The hemodynamic impact of a fistula stems from 1) distal coronary insufficiency, and 2) shunt, volume load, or runoff that varies depending on the receiving chamber or vessel. 

Regarding the former, a coronary “steal” phenomenon whereby myocardium distal to the fistula is deprived of oxygen is most evident during times of increased myocardial demand such as exercise, and may be exacerbated in adults with coexisting coronary artery disease. Angina can be a presenting symptom but critical ischemia is rare.

Regarding the latter, fistulae that drain into the right heart and pulmonary artery behave like other left-to-right shunts, with progressive chamber dilation and the potential for increased pulmonary blood flow and eventual development of pulmonary hypertension. Fistulae draining into the left atrium behave similarly to mitral regurgitation, with progressive left heart dilation and heart failure symptoms. Those draining into the left ventricle share the physiology of other runoff lesions such as aortic regurgitation or PDA. 
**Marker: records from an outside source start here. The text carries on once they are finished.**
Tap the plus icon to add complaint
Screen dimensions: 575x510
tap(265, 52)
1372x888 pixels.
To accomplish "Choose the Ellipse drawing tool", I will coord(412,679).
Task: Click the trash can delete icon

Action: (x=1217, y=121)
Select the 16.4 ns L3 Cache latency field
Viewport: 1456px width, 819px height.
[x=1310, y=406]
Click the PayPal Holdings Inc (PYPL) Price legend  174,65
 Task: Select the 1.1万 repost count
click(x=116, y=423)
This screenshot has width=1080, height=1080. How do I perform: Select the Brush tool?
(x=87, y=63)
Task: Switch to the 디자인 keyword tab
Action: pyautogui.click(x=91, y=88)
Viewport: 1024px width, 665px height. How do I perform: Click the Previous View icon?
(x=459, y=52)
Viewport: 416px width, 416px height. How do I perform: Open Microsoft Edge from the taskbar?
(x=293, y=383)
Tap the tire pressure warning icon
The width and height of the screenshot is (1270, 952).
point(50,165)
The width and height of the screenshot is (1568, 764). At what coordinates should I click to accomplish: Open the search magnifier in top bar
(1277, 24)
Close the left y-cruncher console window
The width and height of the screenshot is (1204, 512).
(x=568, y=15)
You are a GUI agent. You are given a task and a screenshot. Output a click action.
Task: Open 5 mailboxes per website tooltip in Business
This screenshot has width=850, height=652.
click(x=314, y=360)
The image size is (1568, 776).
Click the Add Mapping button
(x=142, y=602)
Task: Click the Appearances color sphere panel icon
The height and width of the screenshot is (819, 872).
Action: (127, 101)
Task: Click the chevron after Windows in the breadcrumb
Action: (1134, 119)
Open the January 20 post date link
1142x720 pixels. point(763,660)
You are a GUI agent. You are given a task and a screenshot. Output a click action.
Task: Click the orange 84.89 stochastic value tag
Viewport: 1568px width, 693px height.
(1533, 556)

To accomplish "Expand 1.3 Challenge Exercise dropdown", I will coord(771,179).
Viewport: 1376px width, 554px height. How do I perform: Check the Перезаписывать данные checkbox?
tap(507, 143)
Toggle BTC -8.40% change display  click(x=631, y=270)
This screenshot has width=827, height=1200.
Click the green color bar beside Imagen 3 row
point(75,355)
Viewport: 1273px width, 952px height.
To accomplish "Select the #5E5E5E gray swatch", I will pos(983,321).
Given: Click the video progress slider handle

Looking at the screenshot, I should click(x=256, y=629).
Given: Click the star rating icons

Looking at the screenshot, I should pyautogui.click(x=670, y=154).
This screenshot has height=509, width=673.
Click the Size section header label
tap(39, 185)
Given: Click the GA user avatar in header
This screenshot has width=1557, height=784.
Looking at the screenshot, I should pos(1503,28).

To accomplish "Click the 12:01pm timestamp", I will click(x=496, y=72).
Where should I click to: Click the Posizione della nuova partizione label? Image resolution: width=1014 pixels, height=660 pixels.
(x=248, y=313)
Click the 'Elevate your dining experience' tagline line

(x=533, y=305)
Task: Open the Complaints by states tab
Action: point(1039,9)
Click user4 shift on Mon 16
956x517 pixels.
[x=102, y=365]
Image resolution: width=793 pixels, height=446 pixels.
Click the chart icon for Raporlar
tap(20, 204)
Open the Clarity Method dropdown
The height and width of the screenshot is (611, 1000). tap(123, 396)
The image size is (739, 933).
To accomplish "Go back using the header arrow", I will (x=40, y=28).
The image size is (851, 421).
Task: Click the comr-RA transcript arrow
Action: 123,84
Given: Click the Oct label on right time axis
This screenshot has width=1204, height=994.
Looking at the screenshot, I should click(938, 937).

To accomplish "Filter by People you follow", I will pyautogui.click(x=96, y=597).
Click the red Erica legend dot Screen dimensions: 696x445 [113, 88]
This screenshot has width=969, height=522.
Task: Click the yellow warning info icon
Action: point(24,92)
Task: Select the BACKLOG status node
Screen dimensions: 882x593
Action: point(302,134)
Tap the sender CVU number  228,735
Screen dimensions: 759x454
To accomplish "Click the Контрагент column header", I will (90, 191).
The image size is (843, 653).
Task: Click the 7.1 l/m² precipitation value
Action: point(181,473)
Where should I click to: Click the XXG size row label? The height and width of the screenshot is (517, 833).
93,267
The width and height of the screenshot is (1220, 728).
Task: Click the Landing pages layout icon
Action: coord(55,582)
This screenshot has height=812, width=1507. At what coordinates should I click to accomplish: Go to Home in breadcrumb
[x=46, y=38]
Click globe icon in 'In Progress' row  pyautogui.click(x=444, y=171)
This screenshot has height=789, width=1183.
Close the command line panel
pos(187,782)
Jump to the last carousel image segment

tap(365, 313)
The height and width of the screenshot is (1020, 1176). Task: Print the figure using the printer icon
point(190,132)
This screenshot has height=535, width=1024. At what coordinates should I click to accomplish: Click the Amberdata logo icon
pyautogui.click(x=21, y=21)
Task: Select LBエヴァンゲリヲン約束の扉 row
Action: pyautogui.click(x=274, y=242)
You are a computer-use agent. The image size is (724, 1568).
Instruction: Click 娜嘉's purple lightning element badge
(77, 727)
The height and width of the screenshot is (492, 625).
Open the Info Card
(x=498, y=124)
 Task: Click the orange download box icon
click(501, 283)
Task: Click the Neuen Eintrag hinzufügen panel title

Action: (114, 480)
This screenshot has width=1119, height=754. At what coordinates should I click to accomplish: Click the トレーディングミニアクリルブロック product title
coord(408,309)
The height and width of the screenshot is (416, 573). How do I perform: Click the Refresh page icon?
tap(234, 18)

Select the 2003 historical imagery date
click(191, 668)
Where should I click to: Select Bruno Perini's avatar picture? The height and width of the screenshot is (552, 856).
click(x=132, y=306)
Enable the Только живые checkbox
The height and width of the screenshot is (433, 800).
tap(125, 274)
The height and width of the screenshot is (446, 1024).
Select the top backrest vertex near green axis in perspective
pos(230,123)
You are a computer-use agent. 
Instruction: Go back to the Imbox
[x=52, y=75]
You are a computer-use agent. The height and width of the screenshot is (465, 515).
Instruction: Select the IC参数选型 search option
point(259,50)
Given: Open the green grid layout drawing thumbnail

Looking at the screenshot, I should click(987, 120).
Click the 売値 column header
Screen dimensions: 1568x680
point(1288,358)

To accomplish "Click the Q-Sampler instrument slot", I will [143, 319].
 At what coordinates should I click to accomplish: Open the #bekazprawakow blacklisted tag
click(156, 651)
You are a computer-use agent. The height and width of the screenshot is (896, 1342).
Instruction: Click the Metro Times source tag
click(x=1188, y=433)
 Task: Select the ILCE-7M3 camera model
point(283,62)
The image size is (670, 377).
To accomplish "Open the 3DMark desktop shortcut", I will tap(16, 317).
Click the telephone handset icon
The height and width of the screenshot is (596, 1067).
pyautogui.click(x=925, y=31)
Goals of the echocardiography exam

In 2D echo, a dilated proximal coronary artery may be the first clue to the presence of a fistula. The fistula itself is rarely visualized in 2D unless it is quite large, but color Doppler may reveal abnormal diastolic flow.  In addition to identifying the presence and potential course of a fistula and evaluating chamber enlargement, the goals of echo include:

  • Identifying the origin of each major coronary artery (LAD, circumflex, right)
  • Identifying the proximal course of each major coronary artery
  • Demonstrating direction of flow in each major coronary artery by color Doppler
  • Evaluating global and regional LV function
  • Evaluating for mitral regurgitation
  • Identifying associated defects

Often, if an echo raises concern for a fistula, a CT, MRI, or coronary angiography may be pursued for definitive imaging.

 

References
Ali M, Kassem KM, Osei K, Effat M. Coronary artery fistulae. J Thromb Thrombolys. 2019;48:345-351.
Allen H, ed. Moss and Adams Heart Disease in Infants, Children, and Adolescents: Including the Fetus and Young Adult. 8th Edition. Wolters Kluwer Health/Lippincott Williams & Wilkins, 2013.
Challoumas D, Pericleous A, Dimitrakaki I, Danelatos C, Dimitrakakis G. Coronary arteriovenous fistulae: a review. Int J Angiol. 2014;23(1):1-10.
Lai W, ed. Echocardiography in Pediatric and Congenital Heart Disease From Fetus to Adult. 2nd Edition. John Wiley & Sons Ltd., 2016.
Loukas M, St. Germain A, Gabriel A, John A, Tubbs RS, Spicer D. Coronary artery fistula: a review. Cardiovasc Pathol. 2015;24:141-148.